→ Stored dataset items
☆ ☆ ☆ ☆ ☆
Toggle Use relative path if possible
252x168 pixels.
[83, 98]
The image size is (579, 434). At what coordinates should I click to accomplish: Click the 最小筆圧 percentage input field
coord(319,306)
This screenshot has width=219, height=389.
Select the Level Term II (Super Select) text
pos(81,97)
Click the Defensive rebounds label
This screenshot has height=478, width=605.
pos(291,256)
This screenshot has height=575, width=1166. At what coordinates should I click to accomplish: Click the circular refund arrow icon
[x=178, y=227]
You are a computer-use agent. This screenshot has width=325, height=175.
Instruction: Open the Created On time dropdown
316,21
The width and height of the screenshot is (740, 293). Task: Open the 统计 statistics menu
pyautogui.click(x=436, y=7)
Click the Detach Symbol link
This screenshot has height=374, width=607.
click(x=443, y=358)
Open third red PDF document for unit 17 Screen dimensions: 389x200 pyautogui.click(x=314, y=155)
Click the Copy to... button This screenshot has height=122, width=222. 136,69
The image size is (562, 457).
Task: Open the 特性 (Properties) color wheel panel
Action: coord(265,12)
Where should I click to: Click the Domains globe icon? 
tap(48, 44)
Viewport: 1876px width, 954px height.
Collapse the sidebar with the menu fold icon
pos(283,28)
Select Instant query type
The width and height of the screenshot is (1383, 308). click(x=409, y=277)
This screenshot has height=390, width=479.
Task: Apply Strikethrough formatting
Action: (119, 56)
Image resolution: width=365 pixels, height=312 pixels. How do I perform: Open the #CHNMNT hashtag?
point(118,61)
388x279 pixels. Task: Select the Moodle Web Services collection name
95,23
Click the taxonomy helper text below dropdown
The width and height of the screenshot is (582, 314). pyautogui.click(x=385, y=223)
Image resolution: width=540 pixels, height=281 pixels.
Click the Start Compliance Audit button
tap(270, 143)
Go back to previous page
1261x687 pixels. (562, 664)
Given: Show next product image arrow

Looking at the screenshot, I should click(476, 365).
☆ ☆ ☆ ☆ ☆
Go through the data above and return every line exactly.

→ Response
Toggle Use relative path if possible
252x168 pixels.
[83, 98]
The image size is (579, 434). At what coordinates should I click to accomplish: Click the 最小筆圧 percentage input field
coord(319,306)
This screenshot has width=219, height=389.
Select the Level Term II (Super Select) text
pos(81,97)
Click the Defensive rebounds label
This screenshot has height=478, width=605.
pos(291,256)
This screenshot has height=575, width=1166. At what coordinates should I click to accomplish: Click the circular refund arrow icon
[x=178, y=227]
You are a computer-use agent. This screenshot has width=325, height=175.
Instruction: Open the Created On time dropdown
316,21
The width and height of the screenshot is (740, 293). Task: Open the 统计 statistics menu
pyautogui.click(x=436, y=7)
Click the Detach Symbol link
This screenshot has height=374, width=607.
click(x=443, y=358)
Open third red PDF document for unit 17 Screen dimensions: 389x200 pyautogui.click(x=314, y=155)
Click the Copy to... button This screenshot has height=122, width=222. 136,69
The image size is (562, 457).
Task: Open the 特性 (Properties) color wheel panel
Action: coord(265,12)
Where should I click to: Click the Domains globe icon? 
tap(48, 44)
Viewport: 1876px width, 954px height.
Collapse the sidebar with the menu fold icon
pos(283,28)
Select Instant query type
The width and height of the screenshot is (1383, 308). click(x=409, y=277)
This screenshot has height=390, width=479.
Task: Apply Strikethrough formatting
Action: (119, 56)
Image resolution: width=365 pixels, height=312 pixels. How do I perform: Open the #CHNMNT hashtag?
point(118,61)
388x279 pixels. Task: Select the Moodle Web Services collection name
95,23
Click the taxonomy helper text below dropdown
The width and height of the screenshot is (582, 314). pyautogui.click(x=385, y=223)
Image resolution: width=540 pixels, height=281 pixels.
Click the Start Compliance Audit button
tap(270, 143)
Go back to previous page
1261x687 pixels. (562, 664)
Given: Show next product image arrow

Looking at the screenshot, I should click(476, 365).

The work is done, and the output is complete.